Passage:
____
Sunday, May 20, 2018

Art: Week 2

The Psalms
Sunday, May 20, 2018

So much of our lives is dictated by our preferences, what we like and don’t like. We all naturally gravitate toward what we find attractive, and there’s nothing inherently wrong with that. But we need to be aware that there are things deeper than our preferences. If we do not recognize that, we will follow them addictively and never uncover our soul’s deeper desires. Often the very things that don’t appeal to us have the most to teach us spiritually.

If you’re like me, you’d much rather spend time in the classical, medieval, or renaissance galleries than in modern exhibits. We tend to be attracted to whatever version of art makes us feel comfortable or reflects our worldview. We play this game of preference even in what we we’ve deemed the “sacred art” of the psalms. We prefer the calm bucolic scene of Psalm 23, but cringe when the psalmist mirrors back to us the messiness, violence, and confusion of being human. St. John Cassian (c. 360–c. 435) taught that the psalms carry in them “all the feelings of which human nature is capable.” [1]

Poet Kathleen Norris writes of her experience singing the psalms three times a day as a guest in a Benedictine monastery:

The psalms demand engagement, they ask you to read them with your whole self, praying, as St. Benedict says, “in such a way that our minds are in harmony with our voices.” [2] . . . You come to the Bible’s great “book of praises” through all the moods and conditions of life, and while you may feel like hell, you sing anyway. To your surprise, you find that the psalms do not deny your true feelings but allow you to reflect on them. . . .
____
Data block:
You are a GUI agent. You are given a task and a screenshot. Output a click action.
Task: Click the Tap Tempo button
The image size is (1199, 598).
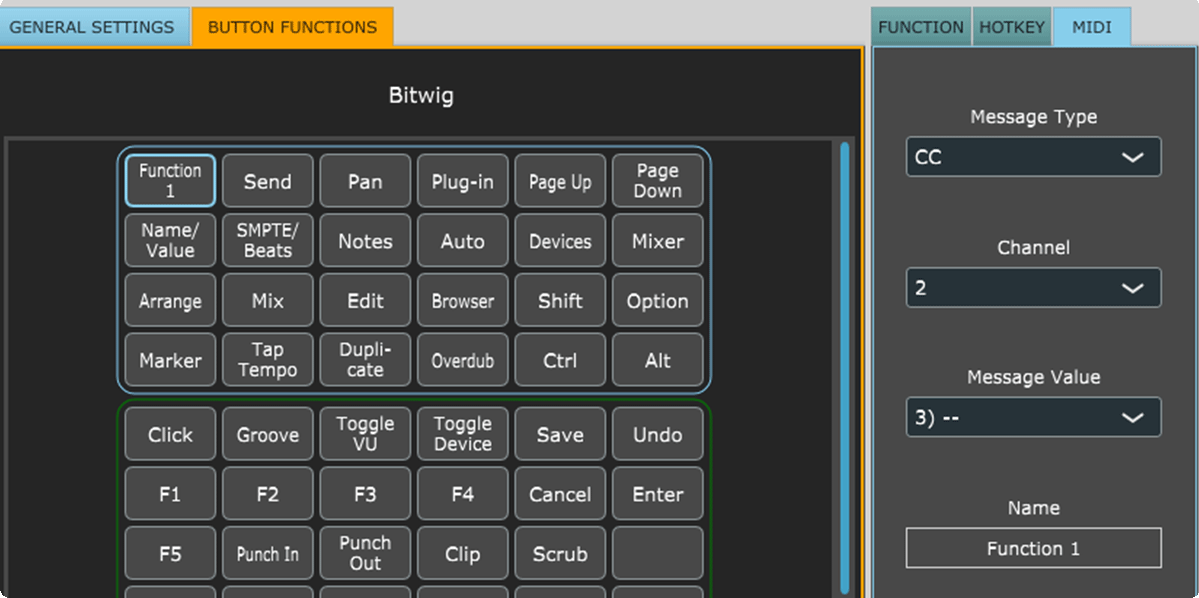267,359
____
The task:
Extend the reflection on the psalms above, picking up right after its last sentence.

Answer below:
But to the modern reader the psalms can seem impenetrable: how in the world can we read, let alone pray, these angry and often violent poems from an ancient warrior culture? At a glance they seem overwhelmingly patriarchal, ill-tempered, moralistic, vengeful, and often seem to reflect precisely what is wrong with our world. And that’s the point, or part of it. As one reads the psalms every day, it becomes clear that the world they depict is not really so different from our own; the fourth-century monk Athanasius wrote that the psalms “become like a mirror to the person singing them.” [3] . . . The psalms remind us that the way we judge each other, with harsh words and acts of vengeance, constitutes injustice, and they remind us that it is the powerless in society who are overwhelmed when injustice becomes institutionalized. . . .

In expressing all the complexities and contradictions of human experience, the psalms act as good psychologists. They defeat our tendency to try to be holy without being human first. [4]

The Psalms—like all great art—lead us to a truer image of ourselves, reality, and God.

References:
[1] John Cassian, Conference 10.10. See John Cassian: Conferences, trans. Colm Luibheid (Paulist Press: 1985), 133.

[2] Benedict, Rule, 19. See Joan Chittister, The Rule of Benedict: Insights for the Ages (Crossroad: 1999, ©1992), 89.

[3] Athanasius, Letter to Marcellinus, 12. See Athanasius: The Life of Antony and the Letter to Marcellinus, trans. Robert C. Gregg (Paulist Press: 1980), 111. 

[4] Kathleen Norris, The Cloister Walk (Riverhead Books: 1996), 92-94, 96.

Image credit: Portrait of Dizzy Gillespie, John Lewis, Cecil Payne, Miles Davis, and Ray Brown (detail), by William P. Gottlieb, 1946-1948, Downbeat, New York City, New York.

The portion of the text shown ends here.